Paul McCartney has appealed to Russian president Vladimir Putin to free the 'Arctic 30', who are being held in the country.

The former Beatle has written an open letter on his official website Paulmccartney.com urging Putin to free 28 activists for Greenpeace and two journalists who were arrested and charged on suspicion of piracy and hooliganism following a protest against oil drilling in the Arctic ocean earlier this year.

He wrote: "Vladimir, millions of people in dozens of countries would be hugely grateful if you were to intervene to bring about an end to this affair. I understand of course that the Russian courts and the Russian Presidency are separate. Nevertheless I wonder if you may be able to use whatever influence you have to reunite the detainees with their families?"

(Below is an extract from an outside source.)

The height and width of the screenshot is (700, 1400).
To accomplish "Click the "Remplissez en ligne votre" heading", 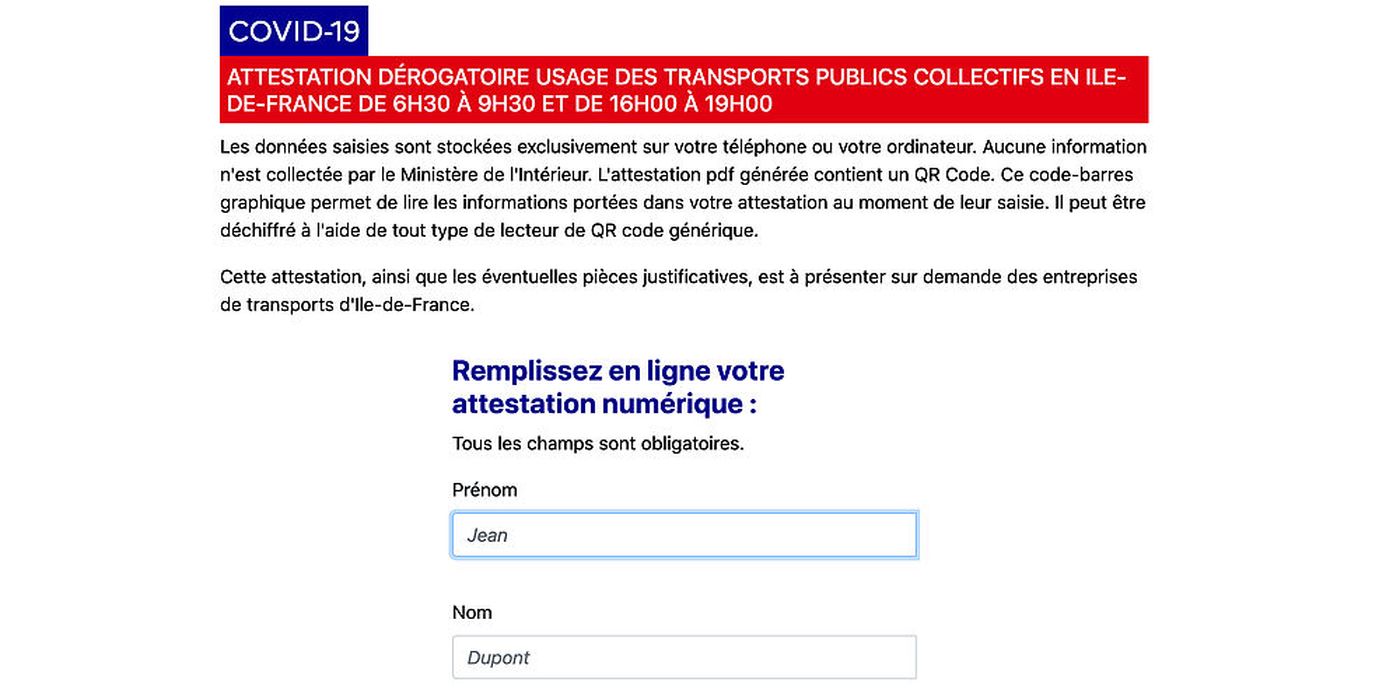I will (618, 371).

The group were originally held in the city of Murmansk but have recently been transported to pre-trial detention centres in St Petersburg.

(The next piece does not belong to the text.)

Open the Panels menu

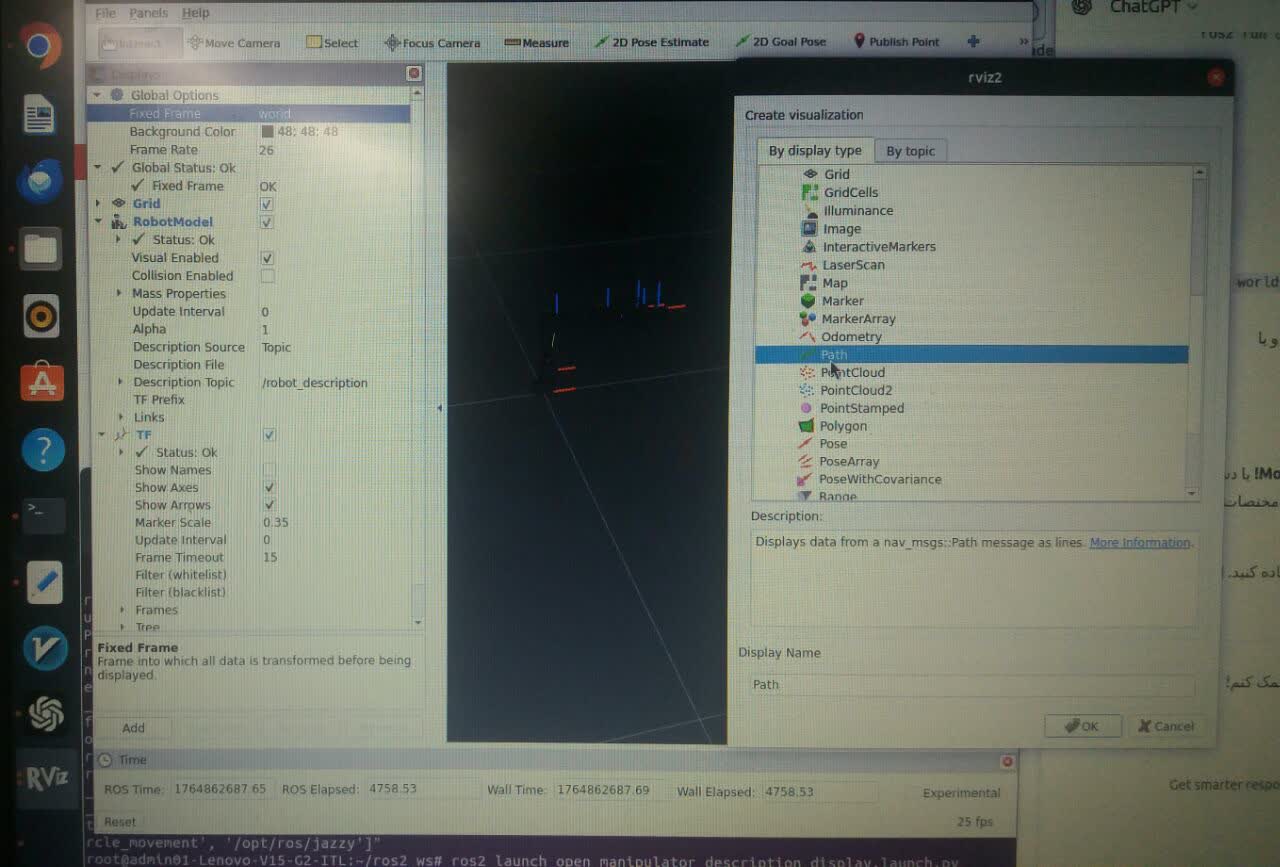tap(148, 13)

This is not the first time the singer has spoken out against Russian authorities. He has been a keen supporter of the jailed Pussy Riot members. Russian authorities confirmed earlier this week that band member Nadezhda Tolokonnikova had been transferred to a penal colony in Siberia. Earlier this autumn, she suspended her nine-day hunger strike, which she began to campaign against the alleged inhumane working conditions she says she had been forced to endure at Russia's Penal Colony No 14.

Tolokonnikova and Maria Alyokhina are both serving two-year sentences for breach of public order motivated by religious hatred. The sentences were handed to them in August 2012 after the band performed their now infamous 'punk prayer' protest against President Vladimir Putin at the Cathedral of Christ The Saviour in Moscow in February 2012. They are set for release next year.